Serve un mix articolato di competenze, che va dalla capacità di collaborare in un contesto sempre più interconnesso a quella di prendere decisioni data driven, all’abilità di immaginare il futuro. Il cambiamento è molto veloce e nuove professioni vedranno la luce grazie al continuo progresso della tecnologia: entro il 2020 scompariranno 7,1 milioni di posti di lavoro nel mondo e ne verranno creati 2 milioni, con una perdita netta di 5,1 milioni di posti che, anche grazie alla formazione, dovranno essere riposizionati in un sistema 4.0.

A proposito di data driven, come sfruttare la crescente disponibilità di dati?

Occorre investire consapevolmente sui Big Data, il cui mercato in Italia vedrà quest’anno volumi doppi rispetto a solo 3 anni fa, superando i 1.200 milioni di euro. Non solo ne possono beneficiare le aziende, ma anche le amministrazioni pubbliche: ad esempio gli operatori di car sharing collezionano una mole enorme di dati sugli spostamenti dei propri clienti che, in ottica di partnership, le amministrazioni potrebbero richiedere per capire e gestire meglio i flussi di traffico nelle città.

Riguardo al piano Industria 4.0 cosa pensa delle iniziative in campo?

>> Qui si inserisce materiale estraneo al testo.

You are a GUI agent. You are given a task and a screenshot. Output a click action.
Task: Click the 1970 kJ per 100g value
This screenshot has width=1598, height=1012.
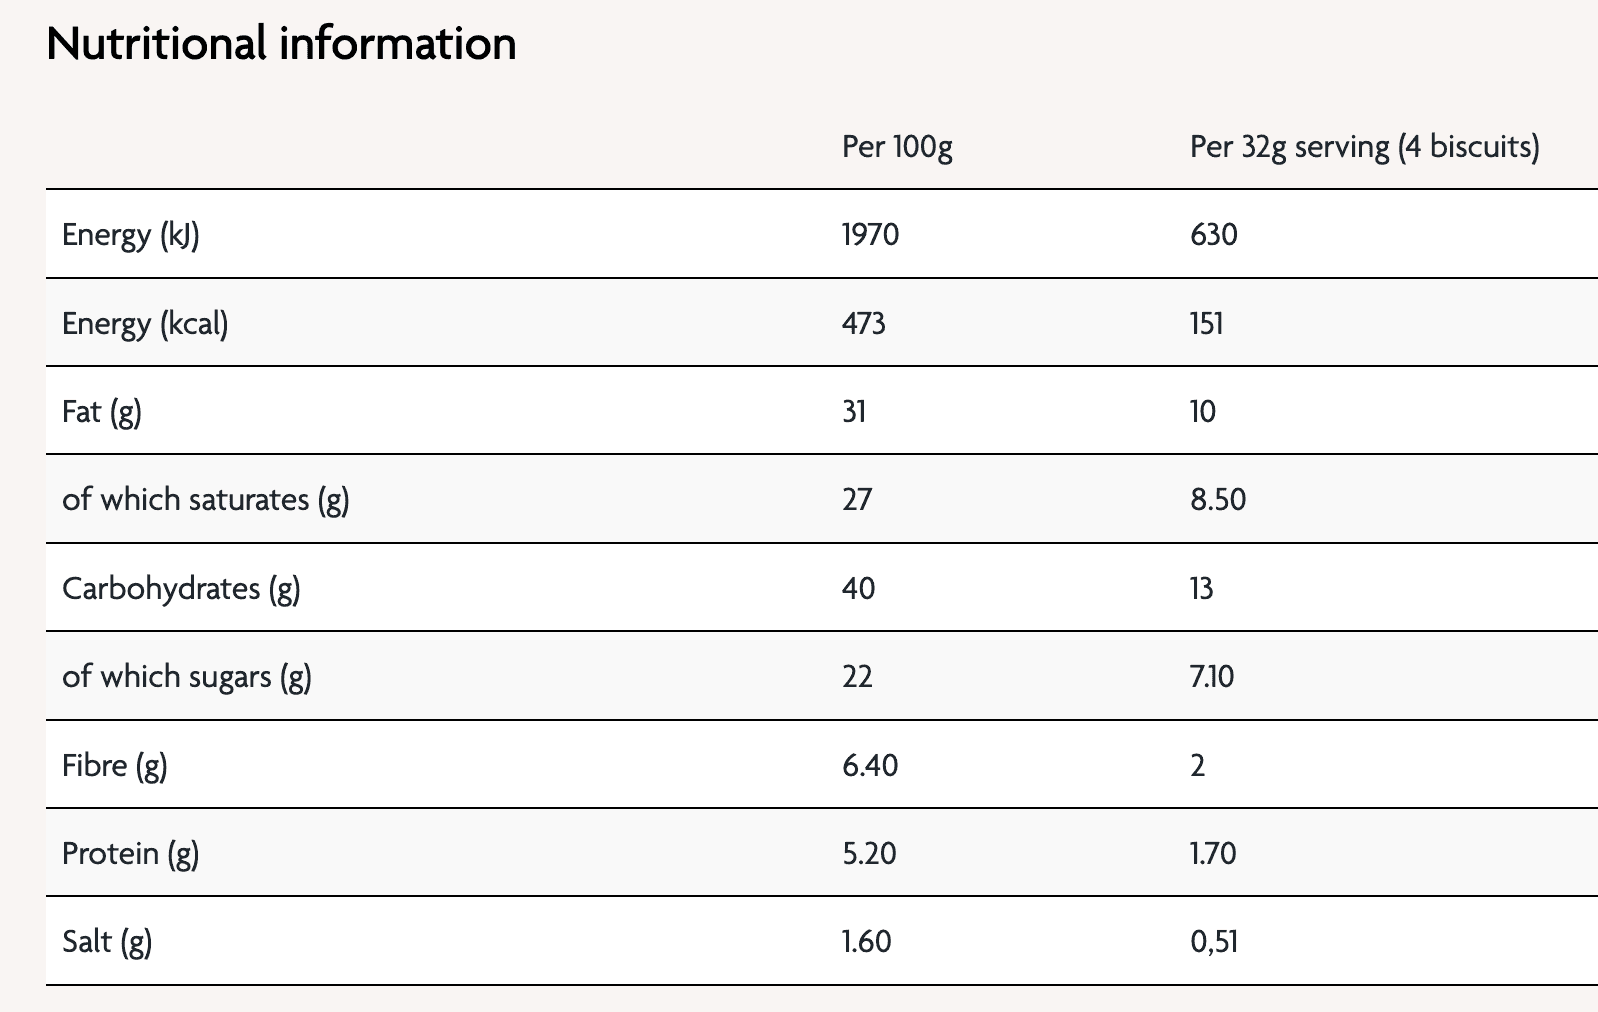[871, 235]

Il Piano ha innescato un meccanismo virtuoso che ha messo in moto le piccole e medie imprese. Tutti iniziano comprando macchine poi scoprono che possono connettere quelle macchine e usare software correlati. Ed è qui che si crea quella “contaminazione” di valore che coinvolgendo i processi si estende man mano a tutta la supply chain. Gli incentivi rappresentano lo stimolo ad investire al di là del valore economico, ed è molto importante in questo momento stimolare la qualità e l’efficienza.